━━ STORED ROWS

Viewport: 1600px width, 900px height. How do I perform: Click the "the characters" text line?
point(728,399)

━━━━
━━ STORED ROWS

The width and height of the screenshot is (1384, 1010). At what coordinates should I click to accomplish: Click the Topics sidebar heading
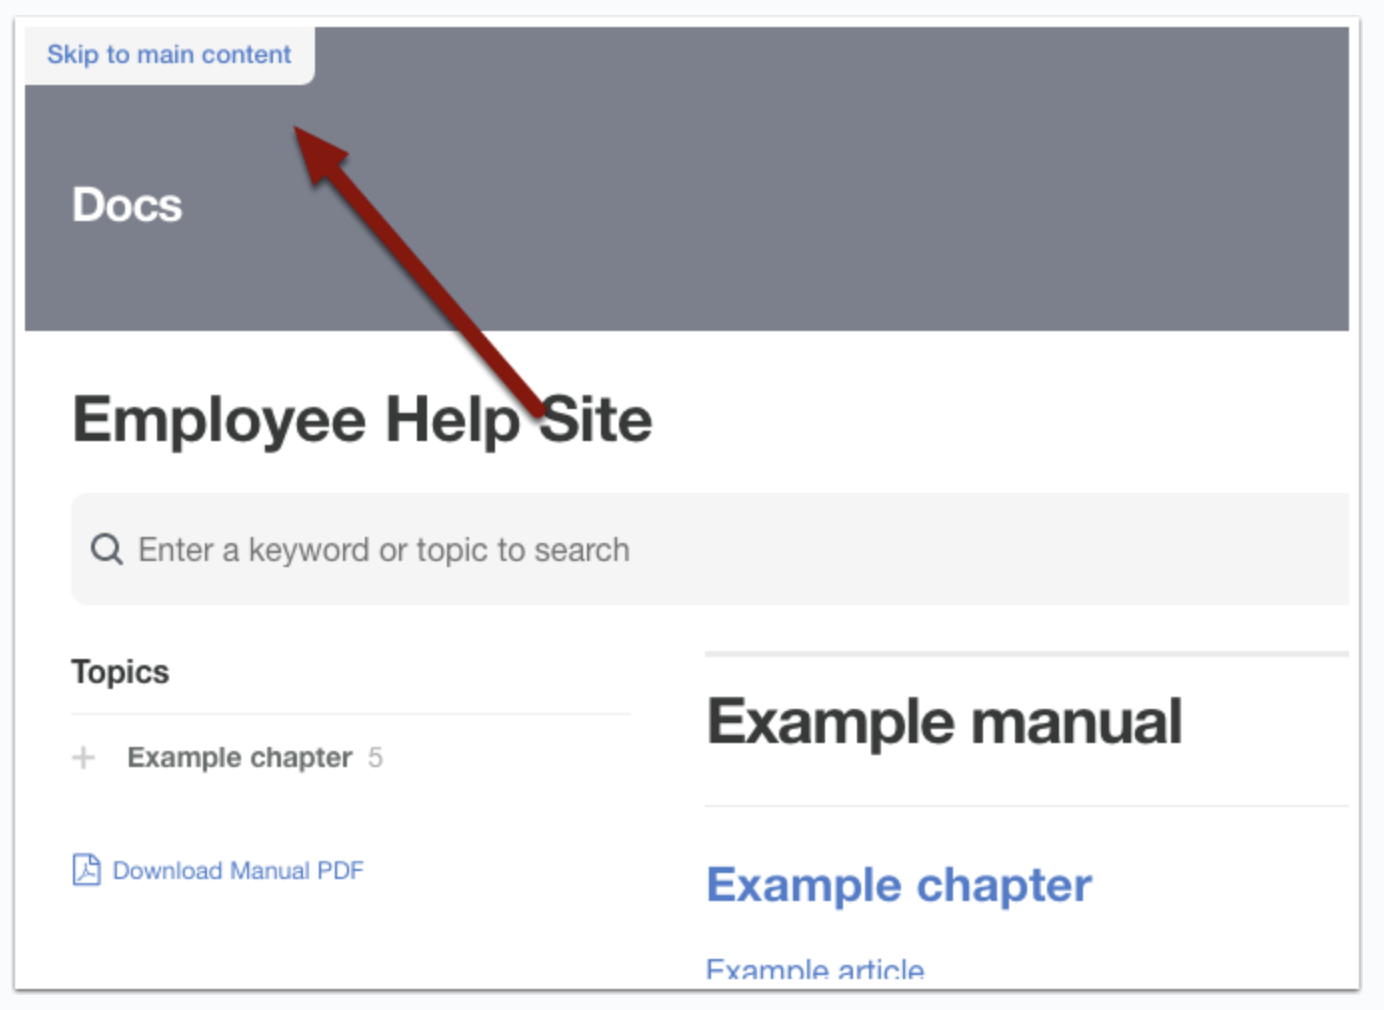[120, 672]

━━━━
━━ STORED ROWS

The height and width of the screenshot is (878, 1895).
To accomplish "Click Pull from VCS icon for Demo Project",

━━━━

GIVEN EXERCISE -> Format the part that opens with the line containing "Viewport: 1600px width, 900px" and closes with the line containing "point(728,399)" as a numbered list, leaving out blank lines.

ANSWER BELOW ->
1. Viewport: 1600px width, 900px height. How do I perform: Click the "the characters" text line?
2. point(728,399)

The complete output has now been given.